The company said it uses the Omniverse digital twin as a virtual training and testing environment for its industrial AI, powered by NVIDIA Isaac, tapping into smart cameras, forklifts, robotic equipment and digital humans. KION has integrated its warehouse management software (WMS) with the digital twin to create and assign robots missions such as moving a load from one place to another.
These simulated robots can carry out tasks by perceiving and reasoning in environments, and they’re capable of planning next motions and then taking actions that are simulated in the digital twin. The robot brains perceive the results and determine the next actions, explained NVIDIA. This cycle continues, with Mega precisely tracking the state and position of all the assets in the digital twin.

Accenture brings Mega to facilities everywhere
Accenture is adopting Mega as part of its AI Refinery for Simulation and Robotics, built on NVIDIA AI and Omniverse. The global professional services provider said it can help organizations use AI simulation to update design and ongoing operations of factories and warehouses.

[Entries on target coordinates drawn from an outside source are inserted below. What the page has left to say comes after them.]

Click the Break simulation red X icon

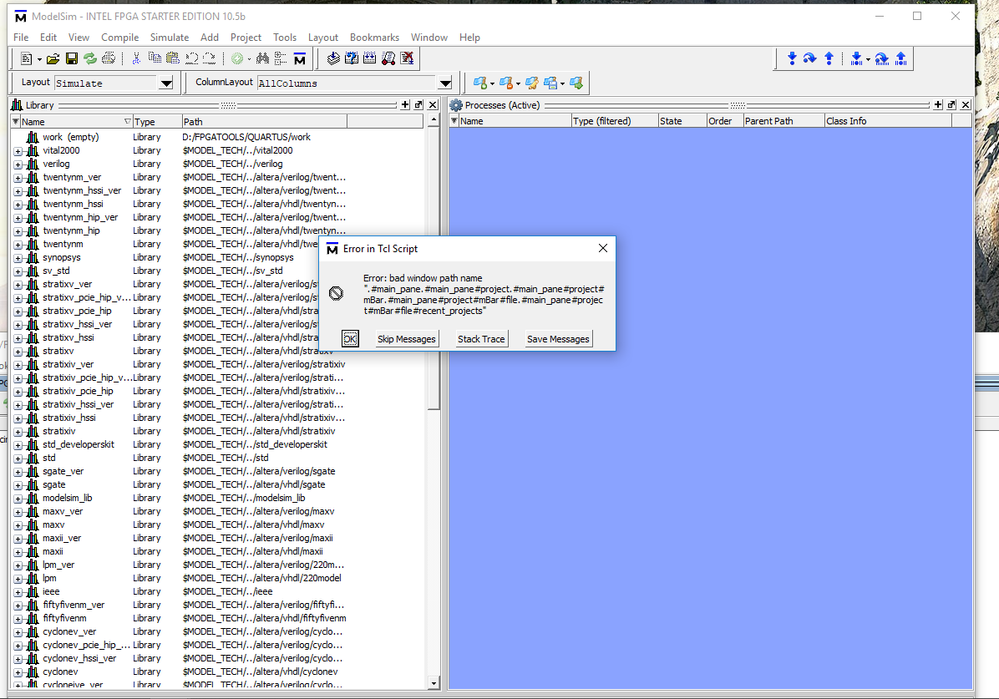(407, 59)
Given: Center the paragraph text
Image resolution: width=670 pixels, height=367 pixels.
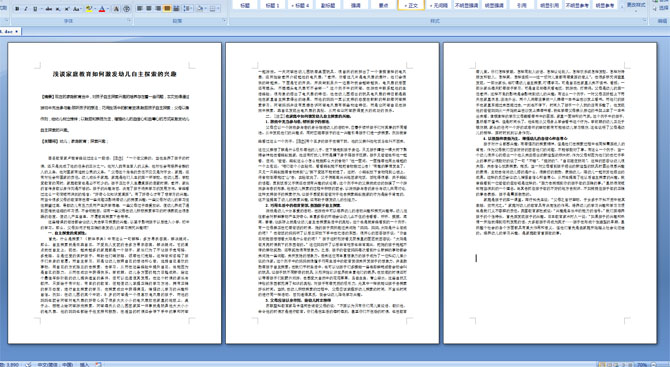Looking at the screenshot, I should [x=149, y=9].
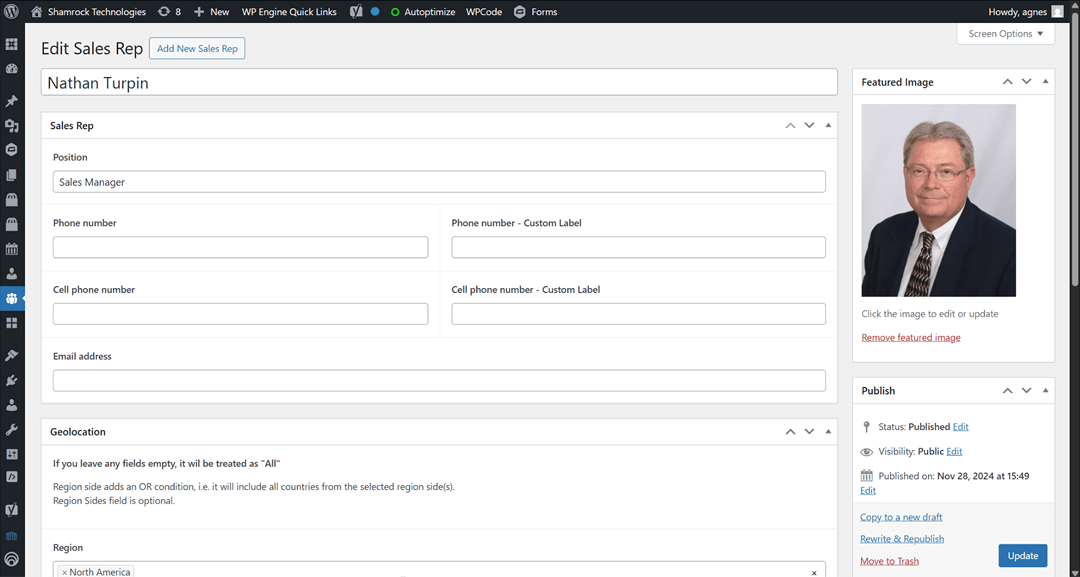Click the Plugins icon in the sidebar
The height and width of the screenshot is (577, 1080).
tap(13, 379)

With the blueprint, Accenture is delivering new services, including:
- Custom robotics and manufacturing foundation model training and finetuning
- Intelligent humanoid robotics
- AI-powered Industrial manufacturing and logistics simulation and optimization
The company said the new services will “expand the power of physical AI and simulation to the world’s factories and warehouse operators.” For instance, an organization can explore multiple options for its warehouse before choosing and implementing the best one, according to Accenture.
“As organizations enter the age of industrial AI, we are helping them use AI-powered simulation and autonomous robots to reinvent the process of designing new facilities and optimizing existing operations,” said Julie Sweet, chair and CEO of Accenture.
“Our collaboration with NVIDIA and KION will help our clients plan their operations in digital twins, where they can run hundreds of options and quickly select the best for current or changing market conditions, such as seasonal market demand or workforce availability,” she added. “This represents a new frontier of value for our clients to achieve using technology, data and AI.”